While inflation in Ontario has risen by 16 per cent since 1995, Family Service Association of Toronto’s government funding has remained stagnant for eight years. In real dollar terms, therefore, our funding has shrunk as the cost of business has increased.

In the context of this shrinking funding, we have had to address increasing demand for services to seniors, women, children and individuals with intellectual disabilities in the wake of public service cuts to child care, welfare and social housing. Meanwhile, our administrative costs continue to increase at fair market rates under our collective agreement.

Year over year, we have struggled to absorb the funding shortfall at the expense of valuable programs.

Provincial governments are traditionally the largest funders of non-profit and voluntary organizations. Under the funding regime of the last decade, agencies like ours have been forced to dedicate considerable resources away from service provision toward fundraising. Reductions in government funding have not been offset by increased individual or corporate donations however. It is estimated that for every dollar generated in fundraising revenue, five dollars have been removed from government funding.

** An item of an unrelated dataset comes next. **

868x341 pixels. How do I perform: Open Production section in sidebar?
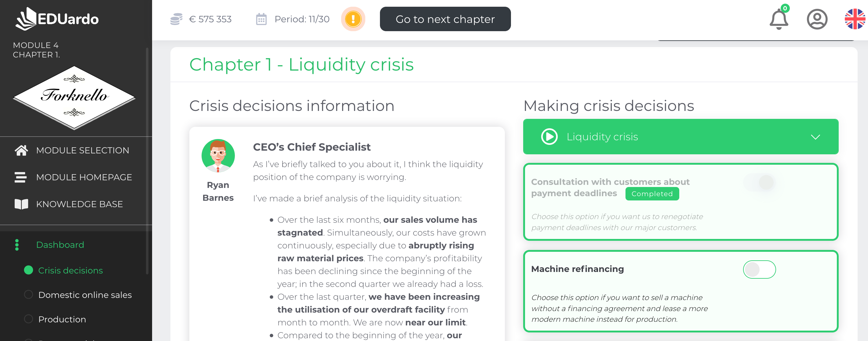coord(62,319)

Moreover, fundraising does not address the critical issue of core administrative and operational costs. There is a growing trend among private donors toward program-based or earmarked funds. Funders often won’t support administrative costs, desiring that their money be used for direct services only. Such stipulations mean that we continue to struggle to cover the ‘back-end’ costs that support these programs and the organization’s continued existence. In this funding context, less popular but much-needed programs lose out in the funding equation.

This funding reality has forced our agency and other social service and non-profit organizations like us to operate in an ongoing state of insecurity. As a large, established and reputable organization, FSA is fortunate to be able to tolerate a degree of temporary uncertainty. Smaller organizations have not been so fortunate.

Even so, the ongoing insecurity of the past decade has taken its toll on our agency. As a consequence, we face retention issues, staff burnout and closures of effective programs.

Family Service Association of Toronto feels it is time to break this cycle of volatility.

Breaking the Cycle

As Katherine Scott notes in Funding Matters: The Impact of Canada’s New Funding Regime on Nonprofit and Voluntary Organizations (Canadian Council on Social Development, 2003), “there is a real and timely opportunity to modify funding strategies and reverse their unintended consequences.”

This government must take advantage of this opportunity with the 2004 budget. Ontarians require a new funding strategy for social spending in order to stave off a collapse of vital services in communities across the province. This is not a handout. It is an investment in the economic and social health of Ontario .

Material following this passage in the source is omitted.